Travelocity.com promptly slapped a $10 service fee on all Northwest and KLM tickets it sells; Expedia was in negotiations with Northwest but made it clear it did not intend to sell airline tickets for free.
More importantly, despite the commission cuts, both companies stuck to their current projections for reaching profitability: June 2001 for Travelocity.com; first quarter 2002 for Expedia. The markets were less sanguine; Travelocity’s shares fell 35% by mid-afternoon; Expedia’s fell 18%.
To cope with the inevitable commission cuts, online agencies have been pursuing myriad strategies. First, they are struggling to sell more vacations and cruises—complex products where the suppliers are willing to pay fat commissions—as high as 15% to 20% to travel agencies, online or traditional, that successfully sell these products. Such packages remain a tiny part of online agency business, but the online agencies are seeing double-digit growth in this category and are perfectly willing to provide customer service—right down to a live person on the phone—to sell these products.

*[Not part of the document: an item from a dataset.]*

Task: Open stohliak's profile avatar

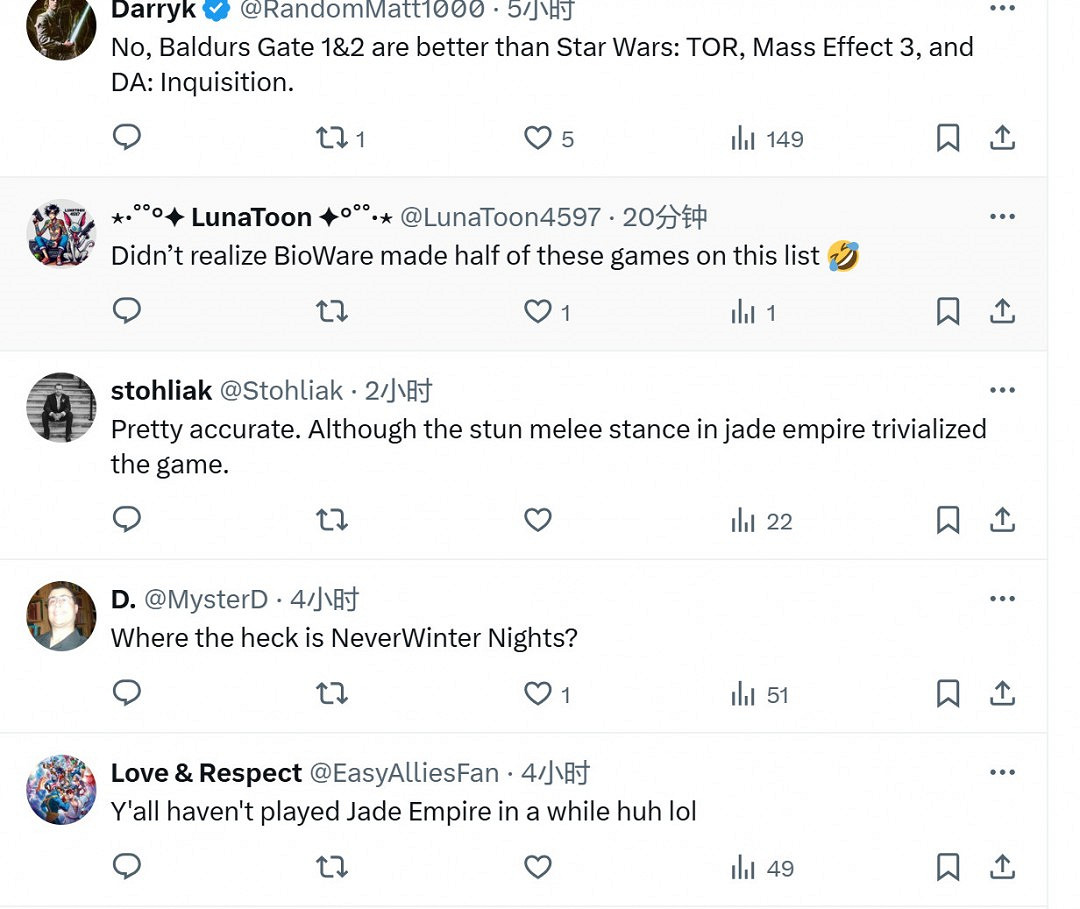Action: 61,407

Online agencies are also becoming true retailers, negotiating with suppliers and putting together their own packages onto which they can build their own profit margins rather than letting suppliers determine those margins for them. Expedia has been very high profile about its efforts in this department; the result is that just 25% of its revenues came from airline tickets. Even online agencies such as lowestfare.com
, whose main stock in trade has been cheap TWA tickets, has been moving in this direction with the acquisition of tour operators and wholesalers such as Jet Set and Maupintour.
What this latest commission cut does do, however, is herald the elimination of smaller online players who don’t have the even deeper pockets that the online game requires. More consolidation is likely among both online and offline agenices. The result: mega-agencies that are lean, mean and angry—angry at the airlines and prepared for a counterattack. Travelocity.com and Expedia, which currently make up one-third of the online travel market, are in a good position to rely on the deep resources of the companies that spawned them, Sabre and Microsoft, to help carry them through.
In the end, the airlines` offensive moves could well make their biggest targets more powerful than ever. Airlines booked 42% of their Internet sales, or $3.6 billion, through online agencies. Those agencies undoubtedly play an important role in online airline ticket distribution.
So whether or not the airlines regret their forcefulness next year, or three years from now, they are likely to reconsider the important role of leading online travel agencies…particularly the survivors. And the hope that Orbitz fills that role may backfire. Consider that every new distribution channel the airlines spawned they later spurned—the GDS and Travelocity.com come to mind. How long will it take Orbitz to become an even larger online force than the individual airlines are themselves?
And how long will it take Travelocity.com and Expedia, which already own 60% of the online travel agency channel, as well as other leading online agencies, to form a single, powerful force? Such a force may eventually convince the airlines they got carried away—and made a mistake.